Porsche to cut 1,900 jobs
- Adam Edwards
- Feb 13
- 2 min read
The car market is fascinating due to shifting consumer demand, technological advancements, and economic pressures. EV adoption is slowing, prompting brands like Porsche to reinvest in hybrids and combustion engines. Meanwhile, geopolitical tensions, supply chain disruptions, and cost-cutting measures are reshaping industry strategies, making profitability and innovation key battlegrounds.
I read this morning that Porsche is planning to cut 1,900 jobs in Germany, here are 10 key takeaways from that article
Job Cuts Due to Weak EV Demand – Porsche will cut 1,900 jobs in Germany by 2029, mainly at its Zuffenhausen factory and R&D centre, due to lower-than-expected demand for its electric Taycan model.
Struggling Profit Margins – Porsche has warned that its profit margins for 2024 will be between 10-12%, significantly below its long-term target of 20%, reflecting financial strain.
EV Sales Declining in China – Taycan sales dropped 28% in China last year, a crucial market for luxury EVs, contributing to a 49% global drop in demand for the model.
Shift Towards Combustion & Hybrid Vehicles – Porsche is investing €800 million in expanding its range of combustion engine and hybrid cars, stepping back from a full EV transition.
Wider Cost-Cutting in VW Group – The cuts are part of broader restructuring within Volkswagen, which agreed to cut 35,000 jobs by 2030, impacting brands like Audi.
Voluntary Redundancies & Pre-Retirement – Instead of forced layoffs, Porsche will reduce its workforce through voluntary redundancy packages and pre-retirement offers, with some available for employees as young as 55.
Temporary Workers Leaving – By the end of 2024, 2,000 temporary workers will have left Porsche as their contracts are not renewed, further trimming costs.
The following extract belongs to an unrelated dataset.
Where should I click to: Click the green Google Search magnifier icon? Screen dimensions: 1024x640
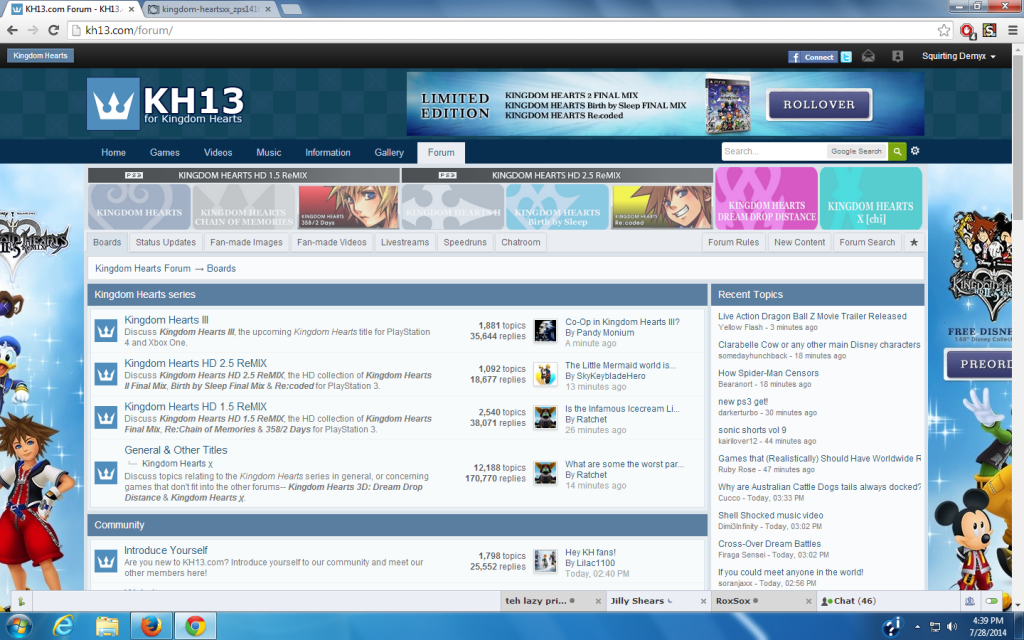tap(897, 151)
Geopolitical & Economic Challenges – Porsche cited “challenging geopolitical and economic conditions” as reasons for delayed EV adoption and its need to cut costs.
Leadership Reshuffle Underway – Porsche is in talks to replace its CFO, Lutz Meschke, and head of sales, Detlev von Platen, amid concerns over financial performance.
Long-Term Strategy Adjustment – Porsche’s restructuring suggests a shift in its cash allocation priorities, focusing on hybrids and combustion cars instead of full electrification, reflecting market trends and financial pressures.
Implications for Cash Management & Allocation
Porsche’s decision to cut jobs while investing heavily in combustion and hybrid technology indicates a shift in cash allocation priorities. Instead of doubling down on EVs, the company is reallocating capital to segments with stronger demand. The voluntary redundancy approach helps avoid costly severance payments, easing short-term cash outflows. However, the €800 million investment in non-EV development increases financial pressure, especially with lower profitability. Porsche’s declining margins suggest tighter cash management will be needed to balance investment with cost reductions. The company’s restructuring of senior leadership also signals an effort to improve financial performance and regain investor confidence.